/portuguese_women_tech

Portuguese Women in Tech

Primary LanguageCSS

Build Status

portuguese_women_tech

Boilerplate for Harp with Gulp support, responsive images and a simple blog structure.

Setup

  1. Setup boilerplate using Yeoman: yo mzharp (see full documentation at Generator MZ Harp)
  2. Navigate inside the new directory with cd my-harp
  3. Install all dependencies with npm install. This is handled by the Yeoman generator.
  4. (optional) install gulp and harp globally with npm install -g gulp harp so you get the CLIs available. Alternatively, these packages are also defined as local dependencies.

This will get you a copy of the repository locally and also download all node dependencies such as harp, Gulp, jimp, Browsersync, etc.

Run

In order to serve your local copy of the website, while on the project directory, just do gulp and everything will be handled for you.

The default task for gulp will:

  1. Create responsive versions of the blog's images with jimp
  2. Minify and concatenate the multiple JS scripts with uglify
  3. Build the static files for the website in the www dir with harp
  4. Serve the website in localhost:3333 with harp and Browsersync

Responsive images

The default gulp tasks take care of processing the images in various sizes for the responsive image markup, as well as replacing the code in the compiled HTML. All that is required is for the author to add the image files in the _posts-images directory and include the base image (also copied to public/images/posts/) in the post - e.g. alt

Development

For development guidelines, please check the harp documentation at http://harpjs.com/docs/development/

Reviewing and hosting

In order to review the static site, this boilerplate is integrated with Heroku's pipelines, which spins up a new site for each pull request and commit.
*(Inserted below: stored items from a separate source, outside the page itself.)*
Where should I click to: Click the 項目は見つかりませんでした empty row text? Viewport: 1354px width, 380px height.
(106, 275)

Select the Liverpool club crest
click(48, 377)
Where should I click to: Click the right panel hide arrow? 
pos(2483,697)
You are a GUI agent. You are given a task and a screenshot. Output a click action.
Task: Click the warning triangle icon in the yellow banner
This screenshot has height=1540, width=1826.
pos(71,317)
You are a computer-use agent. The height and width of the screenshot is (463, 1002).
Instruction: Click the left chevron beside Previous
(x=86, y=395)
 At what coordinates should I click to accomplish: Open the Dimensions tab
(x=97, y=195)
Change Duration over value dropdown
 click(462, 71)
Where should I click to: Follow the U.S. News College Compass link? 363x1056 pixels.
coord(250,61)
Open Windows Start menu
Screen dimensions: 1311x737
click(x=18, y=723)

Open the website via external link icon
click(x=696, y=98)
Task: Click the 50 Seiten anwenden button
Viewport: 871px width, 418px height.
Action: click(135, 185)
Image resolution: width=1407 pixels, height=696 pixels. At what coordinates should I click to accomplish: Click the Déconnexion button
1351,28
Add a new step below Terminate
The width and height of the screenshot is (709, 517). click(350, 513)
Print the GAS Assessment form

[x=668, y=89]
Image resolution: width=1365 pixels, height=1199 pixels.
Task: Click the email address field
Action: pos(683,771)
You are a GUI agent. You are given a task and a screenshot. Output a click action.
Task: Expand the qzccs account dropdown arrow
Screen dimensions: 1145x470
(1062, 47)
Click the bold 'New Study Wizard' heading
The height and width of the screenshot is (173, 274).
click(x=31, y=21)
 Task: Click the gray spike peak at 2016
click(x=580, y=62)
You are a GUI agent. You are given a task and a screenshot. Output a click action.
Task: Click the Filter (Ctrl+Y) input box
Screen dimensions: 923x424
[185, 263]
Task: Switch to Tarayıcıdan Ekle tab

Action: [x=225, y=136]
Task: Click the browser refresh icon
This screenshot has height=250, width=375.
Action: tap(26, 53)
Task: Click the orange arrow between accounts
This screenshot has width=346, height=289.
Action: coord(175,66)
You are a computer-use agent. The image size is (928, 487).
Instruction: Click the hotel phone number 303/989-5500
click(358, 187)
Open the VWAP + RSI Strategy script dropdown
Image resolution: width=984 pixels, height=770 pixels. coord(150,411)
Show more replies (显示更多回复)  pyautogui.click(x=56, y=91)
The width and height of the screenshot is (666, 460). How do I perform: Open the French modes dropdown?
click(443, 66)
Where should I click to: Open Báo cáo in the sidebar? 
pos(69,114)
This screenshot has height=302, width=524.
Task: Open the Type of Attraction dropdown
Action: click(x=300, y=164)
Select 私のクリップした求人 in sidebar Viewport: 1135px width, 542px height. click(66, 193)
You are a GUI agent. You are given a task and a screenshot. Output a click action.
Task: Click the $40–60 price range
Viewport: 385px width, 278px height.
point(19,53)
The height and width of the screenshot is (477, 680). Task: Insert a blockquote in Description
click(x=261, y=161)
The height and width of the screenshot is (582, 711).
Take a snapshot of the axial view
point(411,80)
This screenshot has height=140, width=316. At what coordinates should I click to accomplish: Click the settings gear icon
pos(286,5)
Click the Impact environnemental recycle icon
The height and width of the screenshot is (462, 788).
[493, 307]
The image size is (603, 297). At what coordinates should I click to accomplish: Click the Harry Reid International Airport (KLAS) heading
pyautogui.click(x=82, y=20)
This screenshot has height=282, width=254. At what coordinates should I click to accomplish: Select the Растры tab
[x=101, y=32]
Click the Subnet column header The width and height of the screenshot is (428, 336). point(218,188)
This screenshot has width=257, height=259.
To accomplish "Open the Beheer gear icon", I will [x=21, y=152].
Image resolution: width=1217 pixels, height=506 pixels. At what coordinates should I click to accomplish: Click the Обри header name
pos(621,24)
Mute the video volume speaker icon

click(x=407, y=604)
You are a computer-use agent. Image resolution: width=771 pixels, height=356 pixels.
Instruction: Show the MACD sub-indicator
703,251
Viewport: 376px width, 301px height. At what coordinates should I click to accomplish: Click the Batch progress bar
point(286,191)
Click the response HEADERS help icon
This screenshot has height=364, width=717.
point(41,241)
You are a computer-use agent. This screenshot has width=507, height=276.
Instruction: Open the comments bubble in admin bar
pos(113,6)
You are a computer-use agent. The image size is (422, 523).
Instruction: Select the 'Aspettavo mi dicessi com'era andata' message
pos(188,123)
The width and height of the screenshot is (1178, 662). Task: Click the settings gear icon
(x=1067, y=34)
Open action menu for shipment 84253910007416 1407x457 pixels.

Travis is also setup to automatically build the website and deploy the static files to a branch on Github:

  1. Install the Travis CLI tool with gem install travis.
  2. Log in to Travis with travis login.
  3. Create a new RSA key with ssh-keygen -t rsa -C "Deploy key for portuguese_women_tech" -f deploy_key (don't use a passphrase!).
  4. Put the contents of the generated file deploy_key.pub into https://github.com///settings/keys as new deploy key with write access. You can delete this file, you won't need it anymore.
  5. Use the Travis CLI to encrypt your file with travis encrypt-file deploy_key --add. The add option should automatically update your .travis.yml file with a line starting with "openssl aes-256" in the "before_install" section.
  6. Delete the previously generated deploy_key file - do not commit it to the repository! The only file you must commit is the encrypted file deploy_key.enc.
  7. Configure the DEPLOY_FROM and DEPLOY_TO branches in scripts/deploy.sh and the git username and email you want to show up in the deploy commits (this is handled automatically when you use the Yeoman generator).
  8. When a PR is successfully merged to the DEPLOY_FROM branch you chose, Travis will build the website and commit the result to your chosen DEPLOY_TO branch. Don't forget that Travis must be set up to build PRs AND pushes (this is handled automatically when you use the Yeoman generator).